As the leaders of the West gathered in Munich over the past three days, President Vladimir V. Putin had a message for them: Nothing they’ve done so far — sanctions, condemnation, attempted containment — would alter his intentions to disrupt the current world order.

Russia made its first major gain in Ukraine in nearly a year, taking the ruined city of Avdiivka, at huge human cost to both sides, the bodies littered along the roads a warning, perhaps, of a new course in the two-year-old war. Aleksei Navalny’s suspicious death in a remote Arctic prison made ever clearer that Mr. Putin will tolerate no dissent as elections approach.

And the American discovery, disclosed in recent days, that Mr. Putin may be planning to place a nuclear weapon in space — a bomb designed to wipe out the connective tissue of global communications if Mr. Putin is pushed too far — was a potent reminder of his capacity to strike back at his adversaries with the asymmetric weapons that remain a key source of his power.

In Munich, the mood was both anxious and unmoored, as leaders faced confrontations they had not anticipated.

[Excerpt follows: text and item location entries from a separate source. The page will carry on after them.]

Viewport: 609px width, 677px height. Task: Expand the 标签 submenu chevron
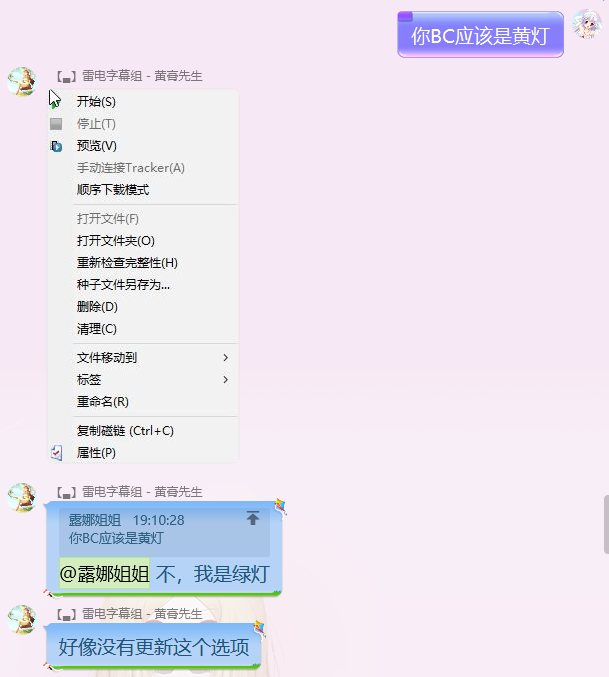[x=225, y=380]
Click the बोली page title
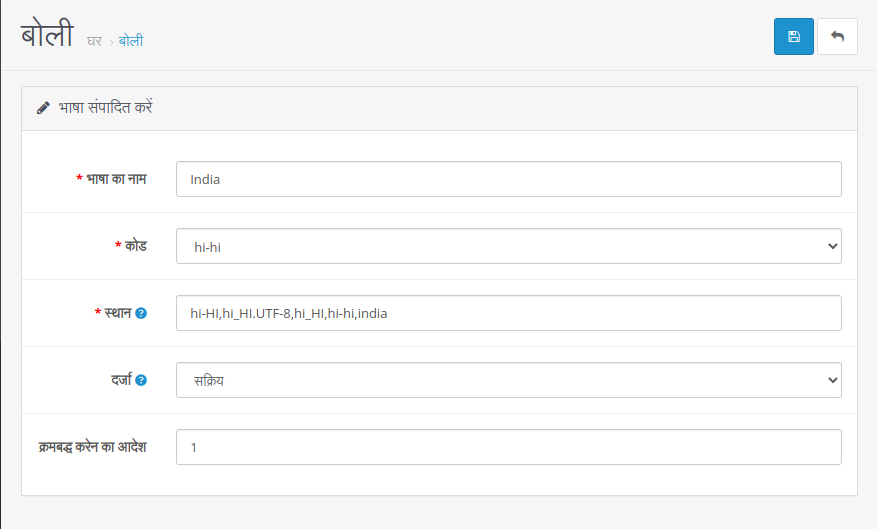 [47, 34]
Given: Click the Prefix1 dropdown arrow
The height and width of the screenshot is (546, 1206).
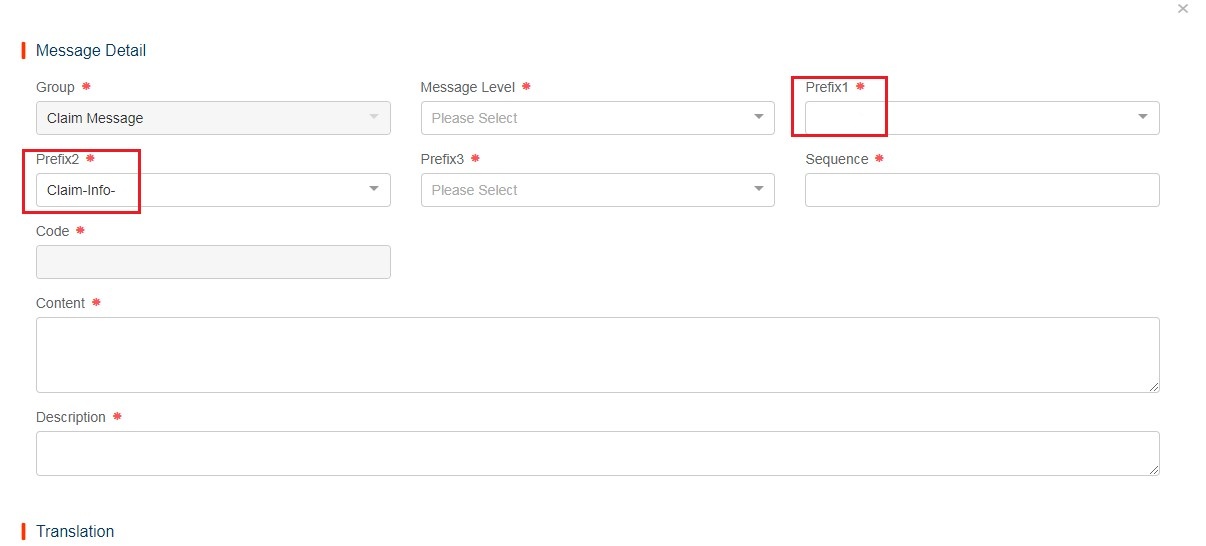Looking at the screenshot, I should (1143, 118).
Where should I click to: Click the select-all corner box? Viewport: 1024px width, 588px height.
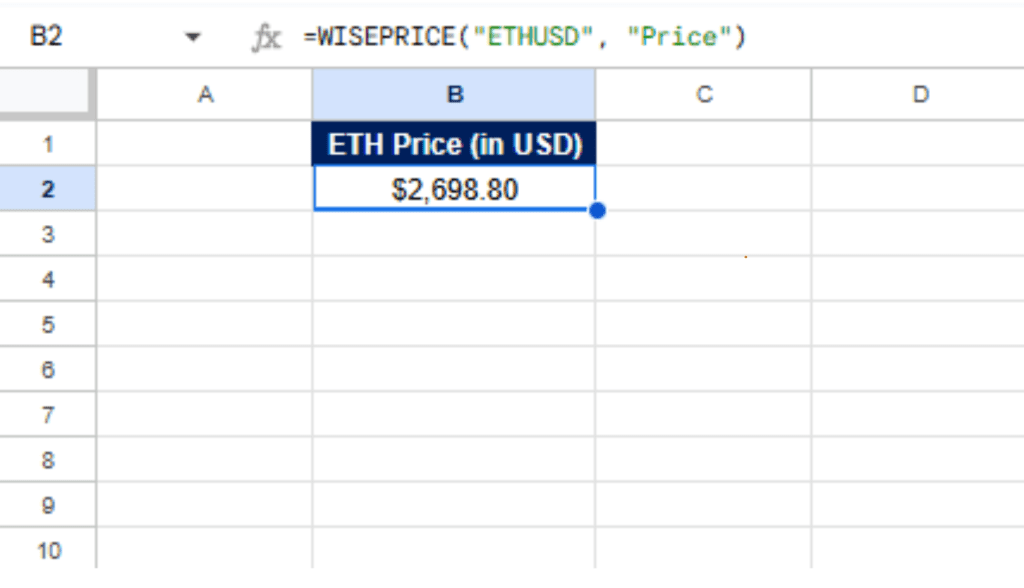click(48, 95)
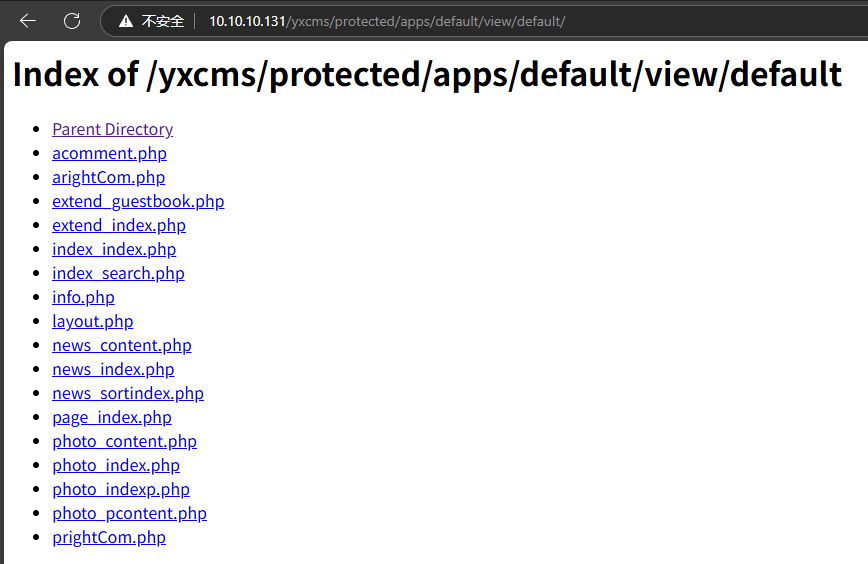868x564 pixels.
Task: Reload the page with refresh icon
Action: 72,21
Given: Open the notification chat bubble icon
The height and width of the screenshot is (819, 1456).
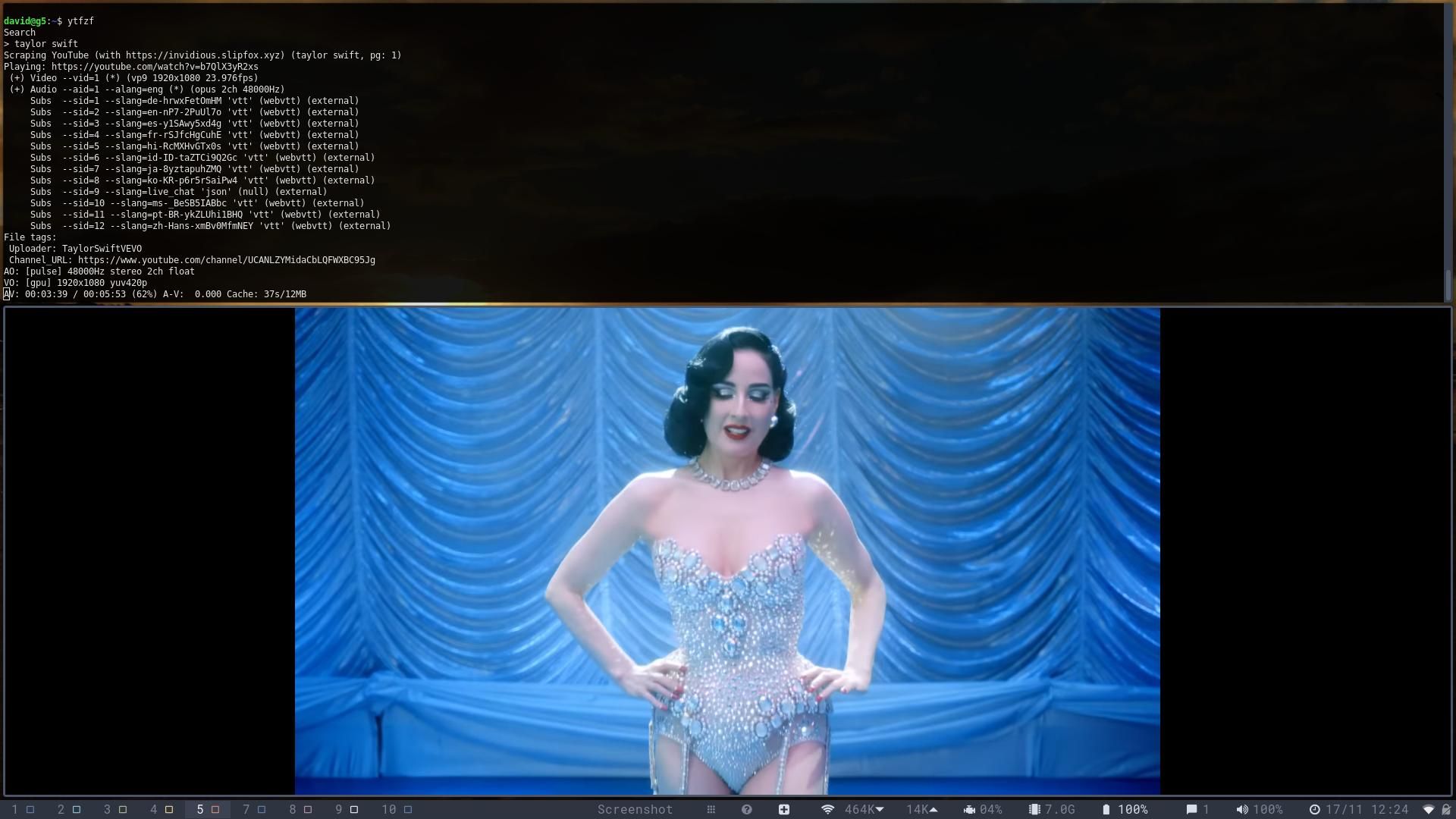Looking at the screenshot, I should point(1191,809).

Warnings about Mr. Putin’s possible next moves were mixed with Europe’s growing worries that it could soon be abandoned by the United States, the one power that has been at the core of its defense strategy for 75 years.

Barely an hour went by at the Munich Security Conference in which the conversation did not turn to the question of whether Congress would fail to find a way to fund new arms for Ukraine, and if so, how long the Ukrainians could hold out. And while Donald Trump’s name was rarely mentioned, the prospect of whether he would make good on his threats to pull out of NATO and let Russia “do whatever the hell they want” with allies he judged insufficient hung over much of the dialogue.

Yet European leaders seemed to also sense how slowly they had reacted to the new realities. European plans to rebuild their own forces for a new era of confrontation were moving in the right direction, leader after leader insisted, but then they added it would take five years or more — time they may not have if Russia overwhelms Ukraine and Mr. Trump undermines the alliance.